-- Data for this exercise follows --

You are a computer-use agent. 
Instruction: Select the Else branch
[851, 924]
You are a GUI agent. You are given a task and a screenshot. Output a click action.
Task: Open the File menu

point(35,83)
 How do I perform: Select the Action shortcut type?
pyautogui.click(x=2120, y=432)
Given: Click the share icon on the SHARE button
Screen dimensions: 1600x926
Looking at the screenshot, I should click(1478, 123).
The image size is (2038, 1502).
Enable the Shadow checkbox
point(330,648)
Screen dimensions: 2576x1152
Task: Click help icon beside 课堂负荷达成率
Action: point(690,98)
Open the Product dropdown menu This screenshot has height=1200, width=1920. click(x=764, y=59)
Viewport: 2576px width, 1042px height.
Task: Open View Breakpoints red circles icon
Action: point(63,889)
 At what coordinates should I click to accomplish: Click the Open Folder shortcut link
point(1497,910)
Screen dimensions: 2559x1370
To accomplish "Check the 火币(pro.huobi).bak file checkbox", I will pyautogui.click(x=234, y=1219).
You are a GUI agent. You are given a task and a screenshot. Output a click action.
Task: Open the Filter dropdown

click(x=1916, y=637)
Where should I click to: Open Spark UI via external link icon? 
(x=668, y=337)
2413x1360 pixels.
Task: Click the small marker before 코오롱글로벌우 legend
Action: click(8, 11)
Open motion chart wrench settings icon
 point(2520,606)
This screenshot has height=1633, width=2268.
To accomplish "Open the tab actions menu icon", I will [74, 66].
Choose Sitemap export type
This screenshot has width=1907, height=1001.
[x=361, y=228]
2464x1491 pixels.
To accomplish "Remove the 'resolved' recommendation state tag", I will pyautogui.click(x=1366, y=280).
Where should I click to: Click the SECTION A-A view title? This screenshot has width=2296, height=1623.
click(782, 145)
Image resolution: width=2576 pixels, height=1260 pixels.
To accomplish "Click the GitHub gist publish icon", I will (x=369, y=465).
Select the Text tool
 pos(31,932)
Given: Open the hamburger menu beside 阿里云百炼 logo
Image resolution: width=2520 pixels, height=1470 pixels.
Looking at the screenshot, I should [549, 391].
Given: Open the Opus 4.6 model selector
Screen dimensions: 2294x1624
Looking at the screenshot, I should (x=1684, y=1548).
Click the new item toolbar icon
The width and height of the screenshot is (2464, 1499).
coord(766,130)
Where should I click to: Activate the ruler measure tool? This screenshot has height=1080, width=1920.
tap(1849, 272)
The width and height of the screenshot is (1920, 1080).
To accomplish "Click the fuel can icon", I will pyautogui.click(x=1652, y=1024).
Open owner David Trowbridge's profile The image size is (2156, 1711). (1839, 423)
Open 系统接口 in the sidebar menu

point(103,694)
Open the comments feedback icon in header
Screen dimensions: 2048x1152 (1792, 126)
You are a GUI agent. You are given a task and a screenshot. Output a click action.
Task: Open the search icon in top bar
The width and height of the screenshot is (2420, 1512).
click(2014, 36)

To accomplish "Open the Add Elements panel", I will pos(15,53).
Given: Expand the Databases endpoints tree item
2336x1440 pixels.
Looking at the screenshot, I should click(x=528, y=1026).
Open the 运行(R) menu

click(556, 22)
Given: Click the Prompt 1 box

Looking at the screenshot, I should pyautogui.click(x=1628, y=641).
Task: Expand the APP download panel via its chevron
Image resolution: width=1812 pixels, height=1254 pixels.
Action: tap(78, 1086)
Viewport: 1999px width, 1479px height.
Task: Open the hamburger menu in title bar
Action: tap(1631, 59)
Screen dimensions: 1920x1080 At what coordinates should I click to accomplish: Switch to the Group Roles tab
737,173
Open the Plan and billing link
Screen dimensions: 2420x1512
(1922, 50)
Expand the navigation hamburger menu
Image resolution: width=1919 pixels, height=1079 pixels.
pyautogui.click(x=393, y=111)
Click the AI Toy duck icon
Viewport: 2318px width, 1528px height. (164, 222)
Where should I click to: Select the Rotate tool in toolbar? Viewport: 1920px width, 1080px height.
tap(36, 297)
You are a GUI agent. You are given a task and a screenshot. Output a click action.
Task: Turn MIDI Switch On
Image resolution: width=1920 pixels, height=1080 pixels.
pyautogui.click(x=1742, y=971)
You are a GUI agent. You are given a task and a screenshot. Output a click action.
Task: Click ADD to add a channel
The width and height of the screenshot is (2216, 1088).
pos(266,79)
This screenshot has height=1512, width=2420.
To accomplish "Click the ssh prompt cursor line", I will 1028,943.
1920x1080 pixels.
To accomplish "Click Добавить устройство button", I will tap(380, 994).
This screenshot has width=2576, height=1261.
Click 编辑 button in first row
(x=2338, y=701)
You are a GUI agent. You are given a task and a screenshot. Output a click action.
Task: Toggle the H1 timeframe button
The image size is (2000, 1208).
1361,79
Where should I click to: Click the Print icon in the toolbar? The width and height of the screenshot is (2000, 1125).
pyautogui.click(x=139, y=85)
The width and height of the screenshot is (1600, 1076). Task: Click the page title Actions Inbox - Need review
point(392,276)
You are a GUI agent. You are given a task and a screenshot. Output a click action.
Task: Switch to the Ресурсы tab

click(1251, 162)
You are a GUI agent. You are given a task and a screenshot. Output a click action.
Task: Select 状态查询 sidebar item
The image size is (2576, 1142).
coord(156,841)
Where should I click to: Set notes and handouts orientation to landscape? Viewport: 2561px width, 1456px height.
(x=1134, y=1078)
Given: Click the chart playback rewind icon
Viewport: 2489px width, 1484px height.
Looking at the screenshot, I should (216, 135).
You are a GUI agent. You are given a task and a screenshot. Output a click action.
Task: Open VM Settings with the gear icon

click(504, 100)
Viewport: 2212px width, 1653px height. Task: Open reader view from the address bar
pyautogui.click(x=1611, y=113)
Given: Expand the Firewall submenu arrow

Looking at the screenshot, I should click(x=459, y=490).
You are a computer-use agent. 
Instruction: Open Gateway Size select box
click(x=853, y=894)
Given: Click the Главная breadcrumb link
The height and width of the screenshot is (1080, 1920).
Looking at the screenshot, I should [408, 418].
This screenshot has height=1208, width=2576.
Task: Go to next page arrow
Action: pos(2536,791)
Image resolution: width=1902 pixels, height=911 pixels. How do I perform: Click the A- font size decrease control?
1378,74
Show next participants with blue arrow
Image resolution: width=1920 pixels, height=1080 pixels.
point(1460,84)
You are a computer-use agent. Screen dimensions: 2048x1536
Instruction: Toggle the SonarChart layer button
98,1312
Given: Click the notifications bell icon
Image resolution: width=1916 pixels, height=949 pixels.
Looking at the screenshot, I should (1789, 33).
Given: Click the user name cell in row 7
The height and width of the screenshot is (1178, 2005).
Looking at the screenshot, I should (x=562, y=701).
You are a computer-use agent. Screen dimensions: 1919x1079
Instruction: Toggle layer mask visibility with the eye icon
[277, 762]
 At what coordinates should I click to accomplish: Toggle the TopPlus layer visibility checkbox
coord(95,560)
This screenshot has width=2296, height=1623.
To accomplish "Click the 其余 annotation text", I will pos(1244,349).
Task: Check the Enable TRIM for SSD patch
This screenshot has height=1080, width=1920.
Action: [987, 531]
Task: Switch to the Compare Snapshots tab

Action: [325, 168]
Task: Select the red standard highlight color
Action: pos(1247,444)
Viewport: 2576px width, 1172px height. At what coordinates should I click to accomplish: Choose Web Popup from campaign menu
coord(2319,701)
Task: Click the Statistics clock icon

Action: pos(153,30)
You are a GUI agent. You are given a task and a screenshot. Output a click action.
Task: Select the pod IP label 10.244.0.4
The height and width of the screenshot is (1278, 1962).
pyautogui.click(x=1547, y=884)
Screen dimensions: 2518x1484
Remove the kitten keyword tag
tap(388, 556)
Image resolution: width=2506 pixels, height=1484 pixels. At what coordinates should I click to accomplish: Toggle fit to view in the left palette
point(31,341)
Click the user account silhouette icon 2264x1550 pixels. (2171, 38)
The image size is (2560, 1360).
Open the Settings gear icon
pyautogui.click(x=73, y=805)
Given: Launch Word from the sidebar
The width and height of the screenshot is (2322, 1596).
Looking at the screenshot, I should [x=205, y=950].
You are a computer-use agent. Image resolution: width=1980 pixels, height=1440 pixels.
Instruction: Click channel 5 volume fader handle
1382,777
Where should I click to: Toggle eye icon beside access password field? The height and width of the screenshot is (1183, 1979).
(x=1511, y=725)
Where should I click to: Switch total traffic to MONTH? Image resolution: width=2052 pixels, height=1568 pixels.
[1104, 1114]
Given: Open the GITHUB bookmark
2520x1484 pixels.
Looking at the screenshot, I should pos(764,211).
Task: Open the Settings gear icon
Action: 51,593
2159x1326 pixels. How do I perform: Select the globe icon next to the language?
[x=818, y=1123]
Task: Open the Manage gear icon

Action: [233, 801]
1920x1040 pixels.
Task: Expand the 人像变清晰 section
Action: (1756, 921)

-- Data for this exercise concluded --

Pull out each line of the records holding the string "will".

To accomplish "Check the 火币(pro.huobi).bak file checkbox", I will pyautogui.click(x=234, y=1219).
To accomplish "Open the tab actions menu icon", I will [74, 66].
To accomplish "Remove the 'resolved' recommendation state tag", I will pyautogui.click(x=1366, y=280).
To accomplish "Click the GitHub gist publish icon", I will (x=369, y=465).
To accomplish "Click the fuel can icon", I will pyautogui.click(x=1652, y=1024).
To accomplish "Open the Add Elements panel", I will pos(15,53).
To accomplish "Click the ssh prompt cursor line", I will 1028,943.
To accomplish "Click Добавить устройство button", I will tap(380, 994).
To accomplish "Click the 其余 annotation text", I will pos(1244,349).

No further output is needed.